Exercises to complete:
1. The KCBC position statement on "3D" mammography calls that name a misnomer. Using the statement's own reasoning, explain in one to three sentences why the name is a misnomer.
2. Write out the stretch of the KCBC position statement on "3D" mammography from "There is a lot" through "(cranial caudal) views.", word for word.
3. Rewrite the paragraph of the KCBC position statement on "3D" mammography that begins "Since 1983 when KCBC opened its doors" in a shorter form, keeping its main facts.

Document extract:
KCBC’S POSITION ON “3D” MAMMOGRAPHY (TOMOSYNTHESIS)

KCBC’S POSITION ON “3D” MAMMOGRAPHY (TOMOSYNTHESIS)

There is a lot of buzz today in the mammography field about “3D” mammography being more sensitive in detecting breast cancers in dense breasts than the traditional “2D” mammography. At KCBC we receive a lot of questions about this newer technique and why KCBC does not perform “3D” mammography.

First, describing “3D” mammography as such is a misnomer.  For it to be truly a 3D technique such as with MRI and CT scanning, the structure being imaged has to be seen in multiple slices from front to back (coronal), side to side (sagittal), and from top to bottom (cranial caudal) views.

“3D” mammography can only image multiple slices from side to side (sagittal) and top to bottom (cranial caudal).

Since 1983 when KCBC opened its doors and saw its first patients, this practice has performed 2D mammography along with breast ultrasound screening for women with dense breasts long before ultrasound was recognized as a valuable adjunct imaging modality to mammography. It was only truly recognized in early 2000.

Dataset excerpts:

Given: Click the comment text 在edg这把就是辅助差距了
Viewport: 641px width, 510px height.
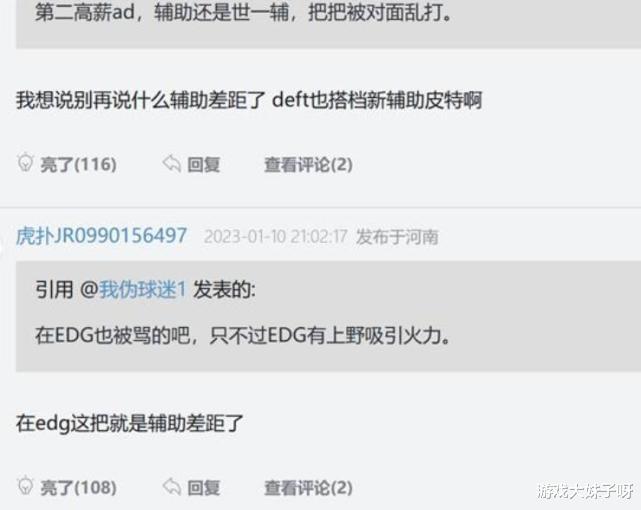Looking at the screenshot, I should pos(130,423).
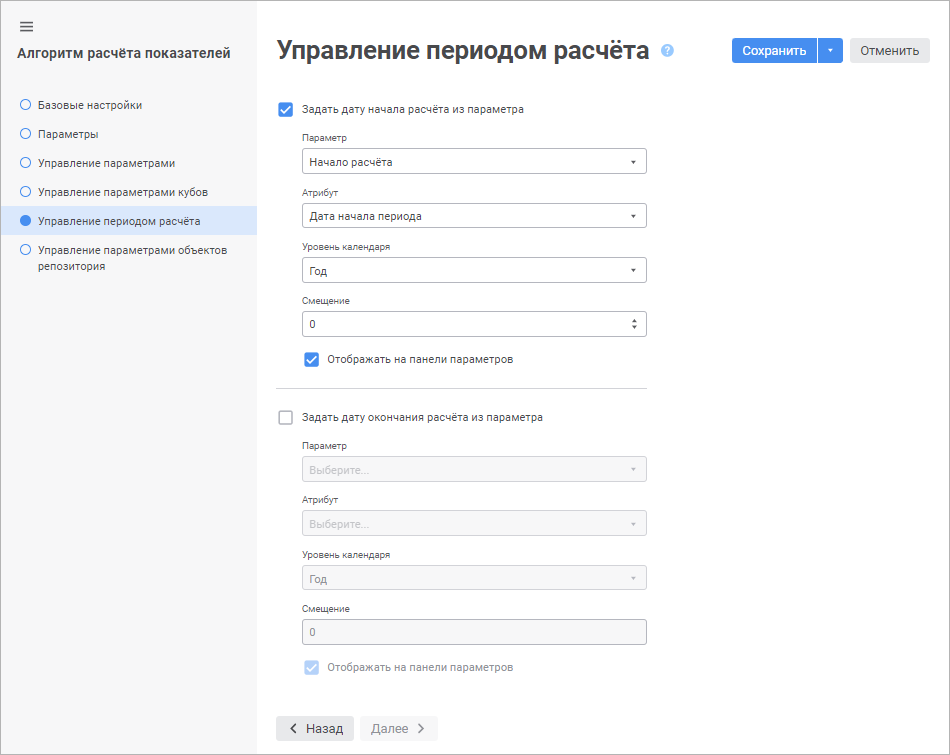The image size is (950, 755).
Task: Click the current Управление периодом расчёта step
Action: click(118, 221)
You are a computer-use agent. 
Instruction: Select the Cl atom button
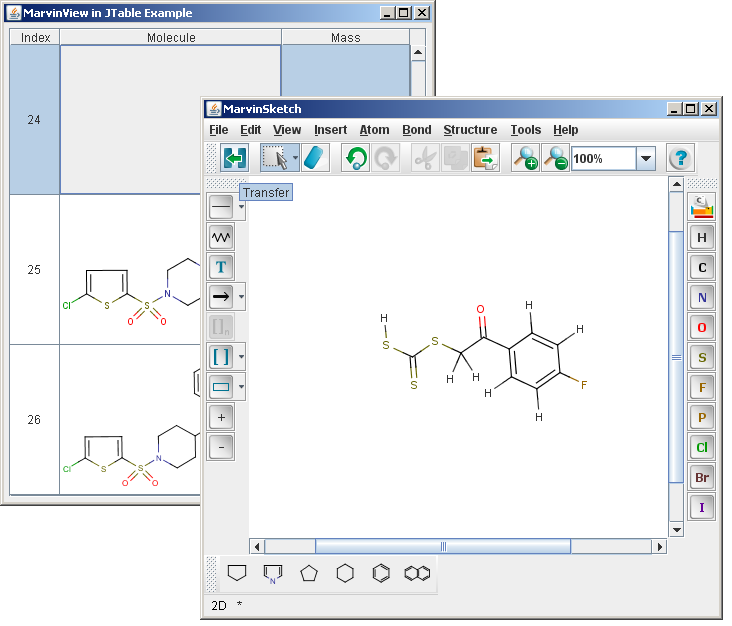[702, 447]
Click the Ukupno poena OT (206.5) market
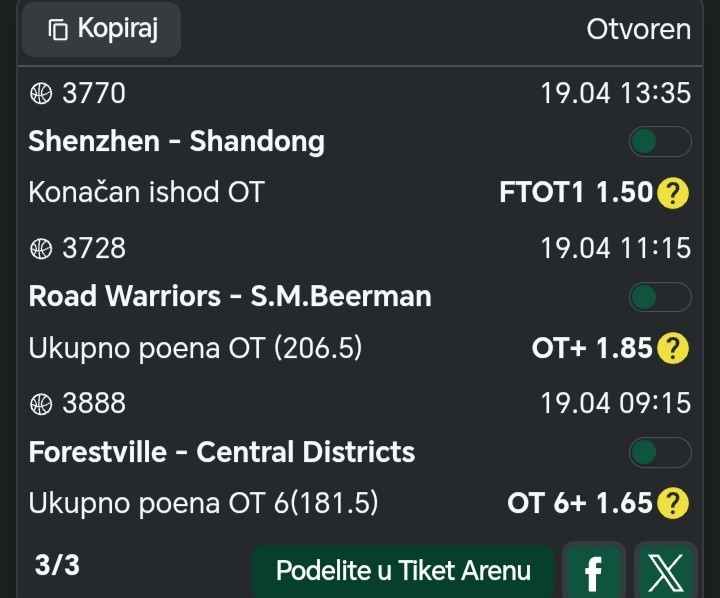This screenshot has height=598, width=720. (x=195, y=348)
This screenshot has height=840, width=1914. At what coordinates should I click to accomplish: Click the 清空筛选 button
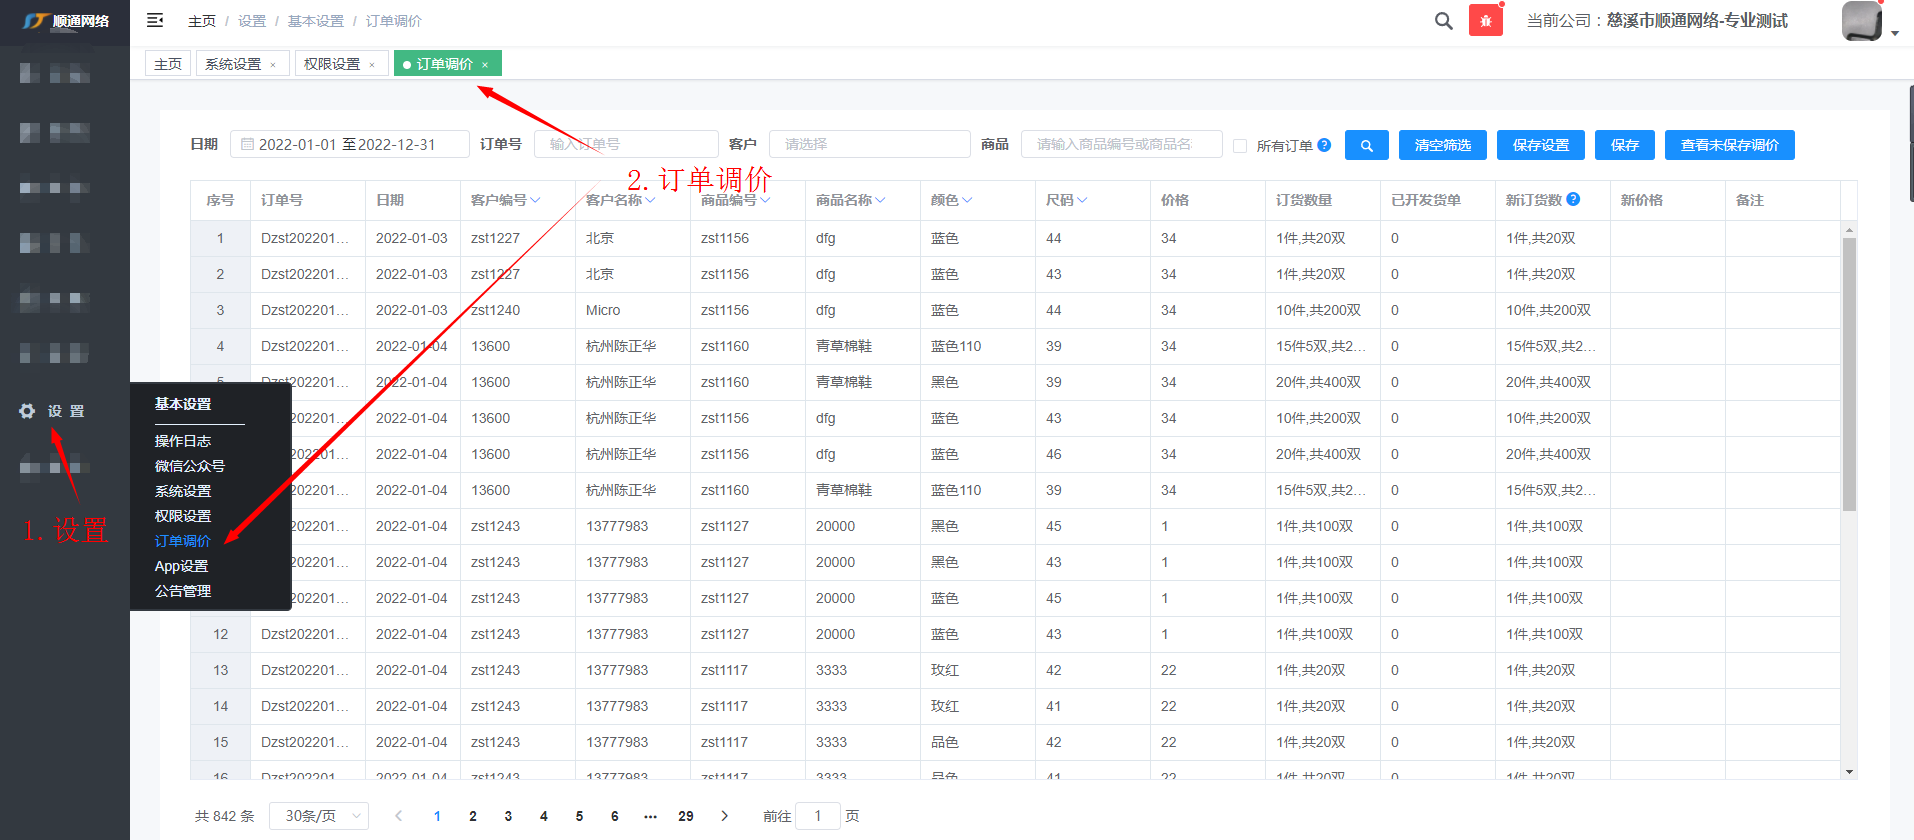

Solutions by task:
1. A true 3D technique, such as MRI or CT scanning, must show the imaged structure in multiple slices from front to back (coronal), side to side (sagittal), and top to bottom (cranial caudal). "3D" mammography can only image multiple slices from side to side and from top to bottom.

2.
There is a lot of buzz today in the mammography field about “3D” mammography being more sensitive in detecting breast cancers in dense breasts than the traditional “2D” mammography. At KCBC we receive a lot of questions about this newer technique and why KCBC does not perform “3D” mammography.

First, describing “3D” mammography as such is a misnomer.  For it to be truly a 3D technique such as with MRI and CT scanning, the structure being imaged has to be seen in multiple slices from front to back (coronal), side to side (sagittal), and from top to bottom (cranial caudal) views.

3. KCBC opened and saw its first patients in 1983. Since then, it has performed 2D mammography along with breast ultrasound screening for women with dense breasts. It did this long before ultrasound was truly recognized, in early 2000, as a valuable adjunct imaging modality to mammography.